状況がわかっているんだろうか、とも思うが、あの二つの姿で魅惑の神獣様と、愛しい夫と旅をしているともう。ふつうの精神ではなくなるのかもしれない。そんな間にもお行儀悪くたまに、ぽんっ!とブルーベリーを摘むのでほんとに、

「トキ様、楽しそうですね」

こっちはこの一家に振り回されているのに。

「ああ、すみません、ただでさえ故郷に帰れないので、たまの夫の領地は懐かしいし、それに、愛されていたいのです」

「トキ様はどこからお嫁にいらしたんですか?」

「桃源郷です。仙桃という特別な果実のある、中国の天国のようなところですね」

「それは、遠そうです」

むしろ、仙女を通り越して今は女神くらいなのでは。身を守る籠城の術も使えるというし。

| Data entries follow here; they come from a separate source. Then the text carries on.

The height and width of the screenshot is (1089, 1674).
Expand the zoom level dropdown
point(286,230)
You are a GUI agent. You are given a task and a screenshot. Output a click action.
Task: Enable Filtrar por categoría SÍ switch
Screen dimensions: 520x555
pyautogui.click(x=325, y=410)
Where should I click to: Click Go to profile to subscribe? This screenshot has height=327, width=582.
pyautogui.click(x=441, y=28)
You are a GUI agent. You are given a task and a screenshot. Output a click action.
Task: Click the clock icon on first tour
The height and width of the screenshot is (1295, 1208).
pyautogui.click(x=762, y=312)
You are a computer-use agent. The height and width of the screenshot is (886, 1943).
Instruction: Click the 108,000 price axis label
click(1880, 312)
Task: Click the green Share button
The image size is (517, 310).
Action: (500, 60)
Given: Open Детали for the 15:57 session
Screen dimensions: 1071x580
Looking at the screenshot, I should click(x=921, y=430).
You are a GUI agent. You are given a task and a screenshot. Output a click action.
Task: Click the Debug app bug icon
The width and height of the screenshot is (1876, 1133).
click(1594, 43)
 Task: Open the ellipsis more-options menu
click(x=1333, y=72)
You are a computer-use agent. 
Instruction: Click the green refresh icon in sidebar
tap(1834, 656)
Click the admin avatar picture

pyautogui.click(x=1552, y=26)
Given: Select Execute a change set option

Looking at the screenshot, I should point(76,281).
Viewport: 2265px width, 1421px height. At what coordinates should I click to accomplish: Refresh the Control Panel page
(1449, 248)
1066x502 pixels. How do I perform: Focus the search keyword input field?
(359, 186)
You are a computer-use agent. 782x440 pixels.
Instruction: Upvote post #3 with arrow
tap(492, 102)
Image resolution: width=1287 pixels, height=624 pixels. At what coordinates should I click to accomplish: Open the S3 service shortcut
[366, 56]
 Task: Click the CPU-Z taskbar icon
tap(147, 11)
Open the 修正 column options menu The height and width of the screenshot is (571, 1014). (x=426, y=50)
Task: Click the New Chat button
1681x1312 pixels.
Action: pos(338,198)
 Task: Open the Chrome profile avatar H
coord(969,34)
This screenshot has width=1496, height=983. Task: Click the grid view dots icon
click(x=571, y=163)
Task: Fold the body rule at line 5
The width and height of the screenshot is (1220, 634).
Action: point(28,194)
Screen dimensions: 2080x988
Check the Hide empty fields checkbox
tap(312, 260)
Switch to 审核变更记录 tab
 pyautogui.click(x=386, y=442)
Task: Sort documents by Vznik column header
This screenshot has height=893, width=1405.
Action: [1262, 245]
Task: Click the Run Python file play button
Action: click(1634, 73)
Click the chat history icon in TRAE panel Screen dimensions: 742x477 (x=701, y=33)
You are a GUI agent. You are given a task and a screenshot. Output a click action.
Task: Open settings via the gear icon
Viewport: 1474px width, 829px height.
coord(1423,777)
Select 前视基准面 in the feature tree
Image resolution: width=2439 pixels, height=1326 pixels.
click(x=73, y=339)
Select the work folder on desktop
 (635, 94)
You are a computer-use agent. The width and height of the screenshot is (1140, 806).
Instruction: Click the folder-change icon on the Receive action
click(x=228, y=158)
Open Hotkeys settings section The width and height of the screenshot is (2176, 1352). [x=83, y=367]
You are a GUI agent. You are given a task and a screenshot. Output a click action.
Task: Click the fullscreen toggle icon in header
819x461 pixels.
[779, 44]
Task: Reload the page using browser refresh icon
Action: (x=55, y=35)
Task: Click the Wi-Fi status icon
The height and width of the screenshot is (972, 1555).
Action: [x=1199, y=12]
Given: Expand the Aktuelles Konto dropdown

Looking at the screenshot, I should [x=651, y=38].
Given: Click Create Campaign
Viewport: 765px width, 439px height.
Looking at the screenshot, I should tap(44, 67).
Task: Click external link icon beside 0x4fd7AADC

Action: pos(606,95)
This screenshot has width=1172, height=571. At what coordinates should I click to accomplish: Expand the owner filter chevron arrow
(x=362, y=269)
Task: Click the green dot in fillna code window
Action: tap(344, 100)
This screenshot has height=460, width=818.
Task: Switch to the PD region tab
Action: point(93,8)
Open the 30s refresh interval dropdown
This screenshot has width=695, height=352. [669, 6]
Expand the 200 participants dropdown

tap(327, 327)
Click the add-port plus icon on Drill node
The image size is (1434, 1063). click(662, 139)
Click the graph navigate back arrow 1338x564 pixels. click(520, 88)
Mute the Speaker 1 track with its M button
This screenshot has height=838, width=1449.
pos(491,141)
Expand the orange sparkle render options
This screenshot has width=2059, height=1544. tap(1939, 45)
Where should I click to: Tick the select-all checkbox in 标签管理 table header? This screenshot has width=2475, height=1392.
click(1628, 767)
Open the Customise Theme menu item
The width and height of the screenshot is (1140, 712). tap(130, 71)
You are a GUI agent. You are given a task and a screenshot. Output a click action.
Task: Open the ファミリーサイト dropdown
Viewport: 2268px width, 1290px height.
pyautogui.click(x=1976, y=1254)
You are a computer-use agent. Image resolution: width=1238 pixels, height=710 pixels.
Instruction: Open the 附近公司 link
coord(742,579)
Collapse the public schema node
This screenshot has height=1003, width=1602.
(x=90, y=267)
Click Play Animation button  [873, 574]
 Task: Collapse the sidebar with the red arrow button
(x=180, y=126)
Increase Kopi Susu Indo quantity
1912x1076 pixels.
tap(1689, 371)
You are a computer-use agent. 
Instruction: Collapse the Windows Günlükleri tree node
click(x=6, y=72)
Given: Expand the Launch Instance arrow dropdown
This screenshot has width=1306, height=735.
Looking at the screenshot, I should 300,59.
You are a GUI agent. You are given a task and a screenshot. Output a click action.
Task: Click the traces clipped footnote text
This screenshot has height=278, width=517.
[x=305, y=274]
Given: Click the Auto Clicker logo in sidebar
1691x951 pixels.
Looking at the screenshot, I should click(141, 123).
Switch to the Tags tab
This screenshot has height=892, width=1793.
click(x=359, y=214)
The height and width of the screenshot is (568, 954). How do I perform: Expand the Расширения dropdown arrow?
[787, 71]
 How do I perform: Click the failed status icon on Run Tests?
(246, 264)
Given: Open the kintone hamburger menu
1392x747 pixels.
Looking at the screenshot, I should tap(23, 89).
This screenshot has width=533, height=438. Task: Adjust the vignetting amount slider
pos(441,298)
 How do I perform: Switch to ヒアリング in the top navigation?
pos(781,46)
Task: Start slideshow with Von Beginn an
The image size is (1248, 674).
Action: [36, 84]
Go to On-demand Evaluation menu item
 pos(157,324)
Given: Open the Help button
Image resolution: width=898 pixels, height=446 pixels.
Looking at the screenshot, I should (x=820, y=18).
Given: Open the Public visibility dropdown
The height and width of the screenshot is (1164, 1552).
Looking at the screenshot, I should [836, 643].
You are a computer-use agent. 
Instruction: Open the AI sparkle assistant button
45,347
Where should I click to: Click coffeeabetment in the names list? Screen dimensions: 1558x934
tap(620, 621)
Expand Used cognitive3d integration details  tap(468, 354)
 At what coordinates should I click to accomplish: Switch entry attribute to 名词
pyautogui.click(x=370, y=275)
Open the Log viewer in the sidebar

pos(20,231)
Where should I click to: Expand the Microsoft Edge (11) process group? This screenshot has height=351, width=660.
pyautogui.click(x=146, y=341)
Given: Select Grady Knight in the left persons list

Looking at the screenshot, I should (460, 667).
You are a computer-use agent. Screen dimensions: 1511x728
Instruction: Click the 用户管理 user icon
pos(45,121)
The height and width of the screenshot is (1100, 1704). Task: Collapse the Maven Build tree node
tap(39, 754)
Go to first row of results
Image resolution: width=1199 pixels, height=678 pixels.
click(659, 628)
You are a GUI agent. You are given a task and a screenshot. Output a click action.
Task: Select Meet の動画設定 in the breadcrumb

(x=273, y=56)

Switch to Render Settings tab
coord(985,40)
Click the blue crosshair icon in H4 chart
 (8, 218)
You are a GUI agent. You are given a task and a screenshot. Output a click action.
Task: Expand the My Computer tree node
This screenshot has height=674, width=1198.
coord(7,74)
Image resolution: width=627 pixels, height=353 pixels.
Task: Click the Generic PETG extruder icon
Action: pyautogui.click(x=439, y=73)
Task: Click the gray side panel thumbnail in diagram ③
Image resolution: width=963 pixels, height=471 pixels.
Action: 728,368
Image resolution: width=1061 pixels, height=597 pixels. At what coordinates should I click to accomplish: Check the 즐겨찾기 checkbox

「もっとミケさんとお話ししたいですね。夫はいま、コクヨウの話を聞いたり、いろいろ殿方の指南をしているような、複雑なところなのですよ」

「殿方の指南?!」

「ええ、びっくりしちゃいますよね!わたしなんて何も知らずに!……なんでもないです」

「ああいえ、話が合っているかわかりませんが、私も村のお姉さま方から過激な話を聞くだけで何も知らないです……。殿方の指南、なんでしょうね」

「わたしも生まれた家では足を動かさないように、とか。嫌だったら今の時代断りましょう、とか。シノブは大丈夫だと思ったら大丈夫だとか。抽象的で春画のひとつも見たことがありませんでしたね」

「しゅんが?」

「……昔の言葉なので、どうなんでしょう、城にもあるのかしら。女の指南は」

使用人達が静かで日頃から朗らかなのをいいことに好き放題な話をする。

城に帰ると

「母上!遅いですよ!心配しました。ミケは?今日も城にですか。?、ダンはどこです?」

「昔預けたおうちがあったでしょう?あそこに今夜は泊まるようですよ。それにしても心配してくれたのですね。ありがとう、あなたはローゼン家の誇りです」

「ローゼン家?」

初めて家名を聞いた。西の響きか?

クロキもやってくる。

「うちは昔滅茶苦茶な時代があったから、西の名残があるそうだ。おかげで保護したい西の者は多少警戒を解いてついてきてくれる。東の者にはトキの慈愛が効くしな」

俺だけに向けばいいものを、と呟くのを忘れない。

「ああ、コクヨウ」

トキがコクヨウの手を取り

「あらためて、あなたはわたしたちの誇りです。愛していますよ、コクヨウ」

「母上?急にどうされました、もしや、また、もう旅に出られるのですか」

「そうする気か?トキ?だが、今回は長く滞在するか。いっそしばらくいてもいいのだろうが」

「言っておきたいのです。一年に一度ではずっと足りなかった、毎日、毎秒、子供のために世を駆けていた。それが母の気持ちです」

「なぜ涙ぐむのです、母上」

「いくら言っても足りない時は足りない、そんな世界を見てきたからです」

クロキも目を足下へと向け、トキの気持ちに同調している。やがて、妻と息子を男性しては細い腕で抱きしめる。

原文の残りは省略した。